7 Other prosecution misconduct. Prosecutor Juan Martinez denied the existence of evidence, then introduced it against the defendant at trial. He also withheld other key evidence, like the camera, from the defense. At trial, he threw objects around the courtroom, including an exhibit (the camera). He continually bullied defense witnesses, including experts, argued with them, cut off their answers, and distorted their testimony. He even misdescribed his own witness’s testimony (the “bloody” handprint, which a state witness had said tested negative for blood). Defense objections to his outrageous courtroom conduct were consistently but wrongly overruled. In closing, he flagrantly misstated the law of felony murder (§4).
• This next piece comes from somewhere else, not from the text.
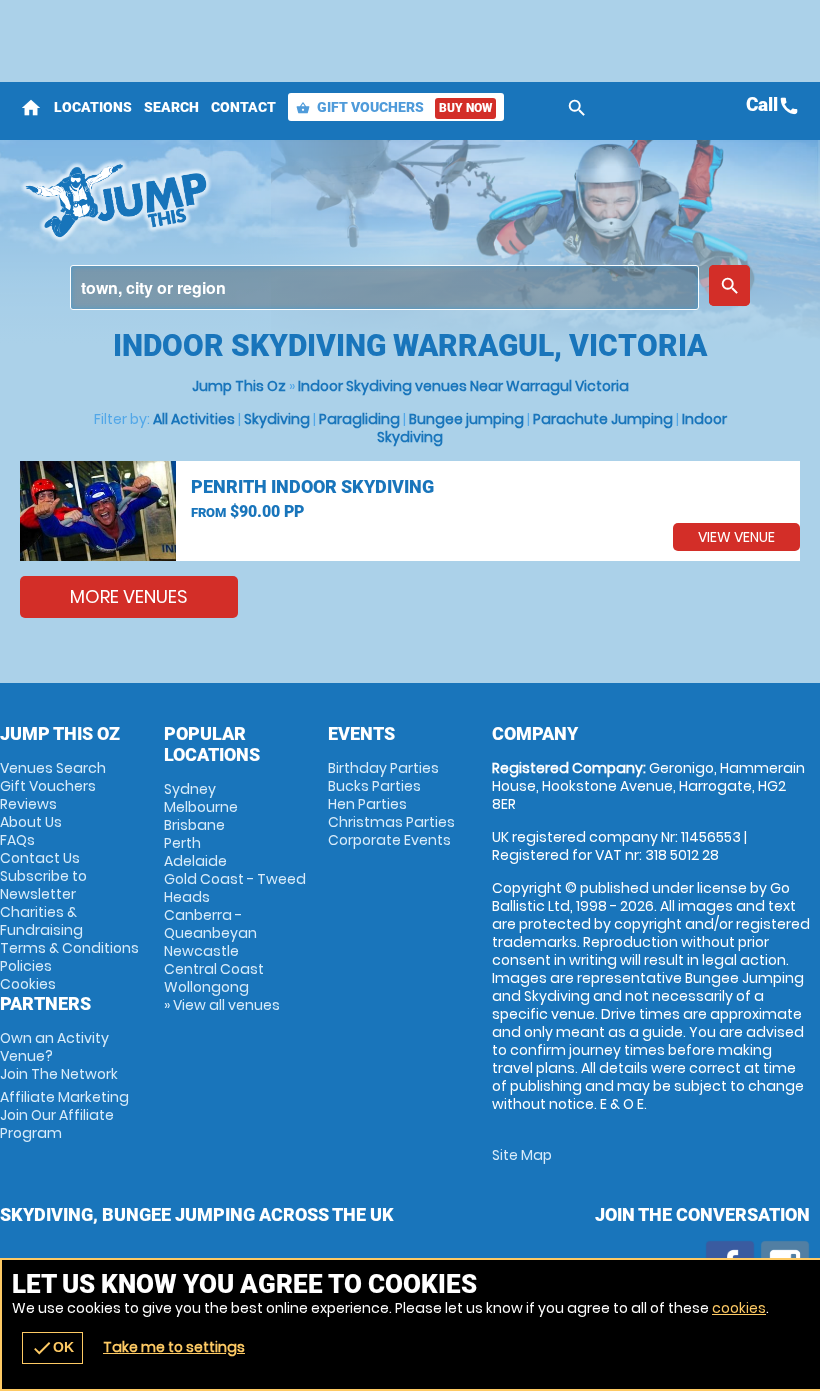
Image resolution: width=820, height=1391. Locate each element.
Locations (93, 107)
8 Nonsequestration of jury. An unprecedented media campaign of hatred against Arias preceded and accompanied the trial. One channel, HLN, devoted up to eight hours a day to mocking, vilifying, dehumanizing, and demonizing her. HLN’s torrent of abuse has no counterpart but Oceania’s campaign against Emmanuel Goldstein, in 1984. Numerous hate sites also sprang up in social media. Jurors had free access via internet to all of this prejudicial material – not just at home, but even in the courthouse itself. The judge’s actions to avoid jury taint were clearly ineffective, since a dismissed juror admitted talking with other people about the case, though he had never said so when questioned by the judge. A juror question also showed access to news coverage. Even County Attorney Bill Montgomery had warned against not sequestering the jury in a case of such national prominence. Juries were sequestered in two similar high-publicity trials, those of Casey Anthony and George Zimmerman.
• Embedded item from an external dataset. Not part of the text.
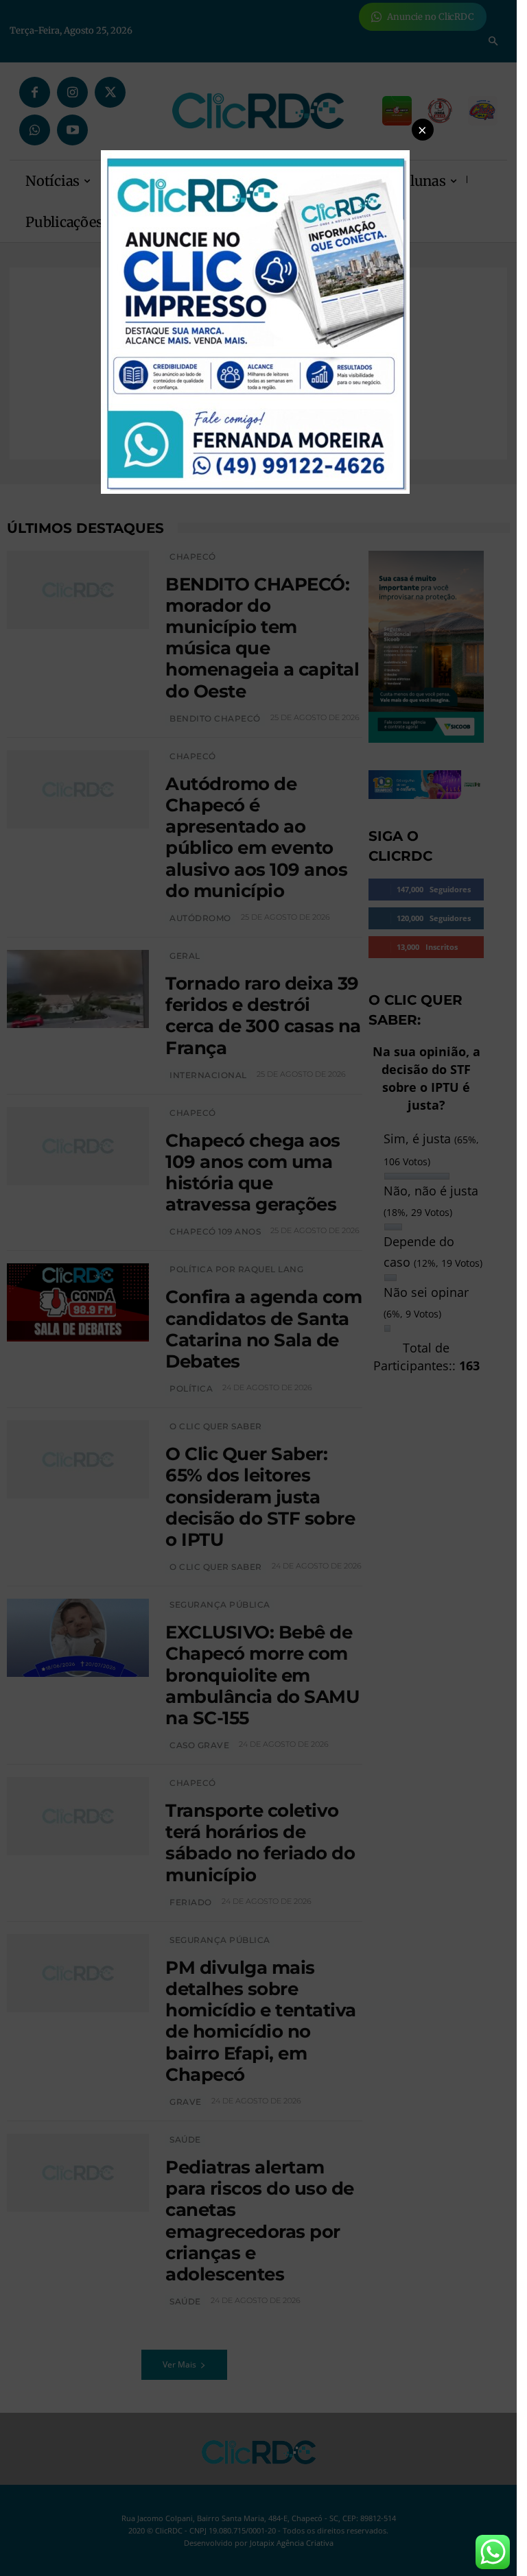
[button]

9 Reasonable doubt on self-defense. LaViolette explained how the Alexander-Arias relationship resembled the abusive ones on which she is an expert, and she found Arias’ story wholly credible. The prosecution bore the burden (in Arizona) of disproving self-defense beyond reasonable doubt. On what basis can a juror conclude that an expert opinion is false beyond reasonable doubt? True, the jury had other evidence besides. But the state had earlier denied its own gunshot claims (§6), incapacitation was further rebutted by a defense brain expert, and the premeditation evidence was very weak (§5). None of this extra evidence shows that no reasonable person could hold LaViolette’s view of Arias’ mental state, as is required to vote for conviction.
10 Governor’s statement of guilt. To complete a perfect storm of injustice, Arizona governor Jan Brewer stated on television that Arias was guilty – during jury deliberations.